Re: When you must shift quickly - ted - 10-15-2012

Thanks for the replies guys. This makes a lot of sense.
It does seem like it will require an extreme amount of present moment focus and ability to "stick with it" until things begin to move on their own. I will continue practicing this when I remember to and see what happens.

Also, I have been able to notice when I lose touch with this method and start "zoning out" in my head. There is a great urge to let myself go into my thoughts, but also, there is, I think, a feeling deep down of which path would be more beneficial to me (i.e. staying in the present moment, perceiving and attending to whatever it is I'm looking at or desire to look at). There is a great, difficult to explain, relief when one is able to let go of the burden of continuing to think thoughts which ultimately serve no real benefit to oneself.

It doesn't seem like one should have to practice this method where one's vision is normal (looking at the close up objects for a nearsighted person) but what about that distance that we are talking about, just slightly beyond what is clear? I feel as though I could practice this method at the near point but that it might be counter productive, because I already see fine at the near point. But when things do start to get slightly blurry....maybe I can do a combination of remembering how I saw close up AND applying these new principles?
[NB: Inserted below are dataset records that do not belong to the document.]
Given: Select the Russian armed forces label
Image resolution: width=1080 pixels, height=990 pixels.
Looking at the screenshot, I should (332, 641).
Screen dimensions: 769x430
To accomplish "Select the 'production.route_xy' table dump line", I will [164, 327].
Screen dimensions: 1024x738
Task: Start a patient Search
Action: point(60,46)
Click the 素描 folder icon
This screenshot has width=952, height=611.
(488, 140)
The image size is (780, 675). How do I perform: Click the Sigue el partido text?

Re: When you must shift quickly - arocarty - 10-15-2012

Hi Ted,

Of course you will have to go outside your comfort zone if you ever want to progress. The near point where you see best is where you are exerting the least negative influence, on either a conscious and/or unconscious level. I don't think it would be counterproductive to practice at that point, as most can see well, but not as sharp at the nearpoint as those with normal sight. The closeness of the text, and the size of it make it possible to see well even though we are maintaining a strain. Practicing with very small print (in Bate's day it was also called 'Diamond type'). can help one let go of it. Once you think you have a handle on the techniques, you have to push yourself to further distances, where it's going to be blurrier, and initially, more uncomfortable. You're the best judge of how far and how fast you can push yourself, before it becomes counterproductive. Do you have any charts? An eyechart for the near distance, and one made for the distance are good to have to gauge your progress, and know at any moment the level of your visual acuity.


Re: When you must shift quickly - ted - 10-15-2012

Yes I do have eye charts. I have been experimenting with looking at texts of different sizes at the point where it just starts to come into focus.

I will continue to try and keep attention where my eyes are pointing, and also take my eyes to where my attention is leaning, while trying to pick out the smallest spot I can to focus my attention.

It reminds me of a golf psychology book I read. It describes that for any sport, baseball, basketball, golf, the best results come when the player is focused on the smallest point, the smallest target they can. It's the difference between saying I want to hit it in the fairway somewhere and....I want to hit the ball near that speck of brown grass thats two feet wide and 275 yards away. The smaller the target, the better one's concentration and likelihood of reaching that specific goal.